Felly yang tadi tertunduk kini mengangkat kepalanya dengan mata yang agak melebar. Mulutnya menggambarkan jelas kalau dia sedikit bersyukur. Semburat senyum cerah muncul setelahnya, dia sangat manis kalau dalam keadaan begini.

"Enggak apa-apa, kok. Aku cuman khawatir, bukannya nanti bakalan jadi masalah buat Aila sama Nopi?"

Ternyata itu yang mengganjal dipikirannya. Tadi malam aku menyampaikan padanya kalau flashdisk pemberian Ryan sudah kuberikan pada Nopi dan akan didaftarkan sebagai lagu orisinilnya.

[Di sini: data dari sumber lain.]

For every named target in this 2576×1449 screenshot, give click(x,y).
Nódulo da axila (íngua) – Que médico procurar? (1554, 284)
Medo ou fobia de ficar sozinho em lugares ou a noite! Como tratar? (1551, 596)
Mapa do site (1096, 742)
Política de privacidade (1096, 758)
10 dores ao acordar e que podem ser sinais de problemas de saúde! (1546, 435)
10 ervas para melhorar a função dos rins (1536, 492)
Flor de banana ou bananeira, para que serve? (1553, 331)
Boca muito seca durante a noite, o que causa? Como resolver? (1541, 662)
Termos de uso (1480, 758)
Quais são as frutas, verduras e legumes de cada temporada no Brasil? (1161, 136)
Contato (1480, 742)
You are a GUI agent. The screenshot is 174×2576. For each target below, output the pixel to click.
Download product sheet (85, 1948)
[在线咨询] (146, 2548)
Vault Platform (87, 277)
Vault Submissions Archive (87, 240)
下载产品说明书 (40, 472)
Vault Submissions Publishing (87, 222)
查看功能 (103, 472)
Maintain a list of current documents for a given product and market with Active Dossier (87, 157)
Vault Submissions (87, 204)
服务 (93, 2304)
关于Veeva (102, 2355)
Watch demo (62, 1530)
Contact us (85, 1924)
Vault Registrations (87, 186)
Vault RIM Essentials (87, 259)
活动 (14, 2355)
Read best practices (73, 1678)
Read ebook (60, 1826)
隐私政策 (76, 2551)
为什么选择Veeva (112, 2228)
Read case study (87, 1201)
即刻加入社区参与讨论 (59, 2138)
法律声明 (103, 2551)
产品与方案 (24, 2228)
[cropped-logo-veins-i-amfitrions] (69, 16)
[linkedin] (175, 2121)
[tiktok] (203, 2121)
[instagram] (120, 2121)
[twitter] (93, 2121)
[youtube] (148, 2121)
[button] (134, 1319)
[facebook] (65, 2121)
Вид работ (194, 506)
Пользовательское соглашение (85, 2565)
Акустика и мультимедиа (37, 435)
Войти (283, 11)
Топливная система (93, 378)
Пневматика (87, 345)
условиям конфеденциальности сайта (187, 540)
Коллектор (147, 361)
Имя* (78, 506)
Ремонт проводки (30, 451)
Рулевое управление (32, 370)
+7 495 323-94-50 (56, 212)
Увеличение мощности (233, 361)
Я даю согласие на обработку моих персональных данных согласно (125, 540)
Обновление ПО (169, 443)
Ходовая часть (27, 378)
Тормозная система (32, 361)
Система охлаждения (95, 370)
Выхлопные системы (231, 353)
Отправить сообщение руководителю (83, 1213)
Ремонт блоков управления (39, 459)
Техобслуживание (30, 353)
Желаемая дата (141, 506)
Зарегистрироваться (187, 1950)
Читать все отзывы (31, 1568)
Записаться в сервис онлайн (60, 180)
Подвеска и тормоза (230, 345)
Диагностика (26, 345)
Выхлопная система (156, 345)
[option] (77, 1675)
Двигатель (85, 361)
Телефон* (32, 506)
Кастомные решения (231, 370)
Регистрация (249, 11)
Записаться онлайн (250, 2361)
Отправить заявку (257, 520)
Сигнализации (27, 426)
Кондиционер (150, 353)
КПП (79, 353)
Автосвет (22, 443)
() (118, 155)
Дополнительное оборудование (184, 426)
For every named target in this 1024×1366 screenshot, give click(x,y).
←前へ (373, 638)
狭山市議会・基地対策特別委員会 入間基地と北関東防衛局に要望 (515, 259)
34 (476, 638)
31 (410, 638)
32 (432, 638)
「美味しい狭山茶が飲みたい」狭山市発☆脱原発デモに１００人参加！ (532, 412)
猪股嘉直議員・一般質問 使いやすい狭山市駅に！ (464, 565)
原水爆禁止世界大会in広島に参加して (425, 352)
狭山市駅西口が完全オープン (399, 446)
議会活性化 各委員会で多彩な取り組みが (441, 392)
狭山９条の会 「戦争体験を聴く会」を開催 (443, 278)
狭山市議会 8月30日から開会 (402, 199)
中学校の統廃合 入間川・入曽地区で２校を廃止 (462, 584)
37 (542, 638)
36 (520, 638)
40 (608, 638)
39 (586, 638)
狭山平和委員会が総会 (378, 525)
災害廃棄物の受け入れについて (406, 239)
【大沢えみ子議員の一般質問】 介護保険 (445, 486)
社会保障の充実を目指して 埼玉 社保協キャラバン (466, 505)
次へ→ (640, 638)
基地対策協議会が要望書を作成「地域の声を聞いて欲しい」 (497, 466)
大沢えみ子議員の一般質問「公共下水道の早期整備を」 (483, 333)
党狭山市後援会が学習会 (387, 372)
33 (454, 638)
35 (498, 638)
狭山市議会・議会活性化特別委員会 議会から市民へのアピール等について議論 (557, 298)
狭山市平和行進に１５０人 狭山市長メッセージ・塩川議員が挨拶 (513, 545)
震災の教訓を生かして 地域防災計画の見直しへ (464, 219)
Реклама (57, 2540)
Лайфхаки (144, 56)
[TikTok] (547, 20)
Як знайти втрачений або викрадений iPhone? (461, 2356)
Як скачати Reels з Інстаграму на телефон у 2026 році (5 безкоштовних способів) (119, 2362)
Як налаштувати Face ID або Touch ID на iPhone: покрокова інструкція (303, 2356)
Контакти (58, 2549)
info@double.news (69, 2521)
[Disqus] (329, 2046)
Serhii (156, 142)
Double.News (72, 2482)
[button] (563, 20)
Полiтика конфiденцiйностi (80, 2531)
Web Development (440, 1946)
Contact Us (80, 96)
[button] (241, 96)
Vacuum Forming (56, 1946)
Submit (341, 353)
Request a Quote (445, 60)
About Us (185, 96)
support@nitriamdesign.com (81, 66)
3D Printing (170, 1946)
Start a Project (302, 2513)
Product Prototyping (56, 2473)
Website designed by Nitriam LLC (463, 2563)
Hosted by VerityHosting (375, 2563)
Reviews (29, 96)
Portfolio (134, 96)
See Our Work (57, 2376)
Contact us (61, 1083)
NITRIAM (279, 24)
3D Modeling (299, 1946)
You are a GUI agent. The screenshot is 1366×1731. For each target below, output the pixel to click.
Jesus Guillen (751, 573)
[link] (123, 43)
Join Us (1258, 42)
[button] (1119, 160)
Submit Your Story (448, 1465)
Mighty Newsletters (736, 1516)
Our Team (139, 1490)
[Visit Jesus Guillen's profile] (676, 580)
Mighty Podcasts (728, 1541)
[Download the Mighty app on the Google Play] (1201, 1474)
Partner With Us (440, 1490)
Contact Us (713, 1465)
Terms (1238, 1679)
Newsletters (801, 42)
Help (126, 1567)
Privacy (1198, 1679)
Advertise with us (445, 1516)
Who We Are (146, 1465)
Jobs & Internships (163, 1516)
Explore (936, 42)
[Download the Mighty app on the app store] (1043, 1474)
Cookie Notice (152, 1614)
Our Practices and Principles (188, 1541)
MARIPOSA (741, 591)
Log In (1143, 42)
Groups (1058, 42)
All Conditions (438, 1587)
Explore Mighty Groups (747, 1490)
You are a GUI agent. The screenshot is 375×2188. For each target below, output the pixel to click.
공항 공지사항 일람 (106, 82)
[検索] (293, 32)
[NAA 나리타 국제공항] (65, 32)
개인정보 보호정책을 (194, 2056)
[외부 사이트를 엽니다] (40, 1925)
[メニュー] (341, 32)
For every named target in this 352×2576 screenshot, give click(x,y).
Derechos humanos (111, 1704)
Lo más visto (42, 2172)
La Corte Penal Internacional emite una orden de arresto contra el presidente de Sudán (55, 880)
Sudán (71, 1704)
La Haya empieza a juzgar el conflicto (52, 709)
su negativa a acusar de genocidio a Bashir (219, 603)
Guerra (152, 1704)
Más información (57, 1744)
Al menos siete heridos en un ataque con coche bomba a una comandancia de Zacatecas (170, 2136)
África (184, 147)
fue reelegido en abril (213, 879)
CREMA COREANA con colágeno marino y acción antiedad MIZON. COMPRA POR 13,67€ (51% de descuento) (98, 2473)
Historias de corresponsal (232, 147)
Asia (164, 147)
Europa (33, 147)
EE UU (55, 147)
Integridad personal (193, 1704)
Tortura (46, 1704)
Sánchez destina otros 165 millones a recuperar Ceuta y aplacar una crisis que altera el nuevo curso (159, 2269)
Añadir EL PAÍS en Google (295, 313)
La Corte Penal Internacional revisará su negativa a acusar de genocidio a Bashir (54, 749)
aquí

Hal ini jelas akan berpengaruh pada kelompok gadis bernama Aila, dan ini semua adalah rencana Veronika. Tadi malam ia mengatakannya padaku lalu diteruskan kepada Felly. Kalau begini, mungkin posisi Felly akan aman, dengan mengorbankan kelompok lain.

Meski bertentangan dengan prinsip, aku tidak punya pilihan lain. Kecuali mengikuti kemauan Veronika.

"Apa kamu khawatir?" tanpa sadar pertanyaan itu lepas dari mulutku.

Felly tersentak, dia menghentikan langkahnya. Mukanya yang menyimpan keraguan sangat jelas terlihat. Ada perasaan gadis itu yang tidak ingin melakukan rencana mengerikan itu. Aku bisa menyebutnya mengerikan karena bisa saja satu kelompok yang tak tahu apa-apa akan mengalami dropout.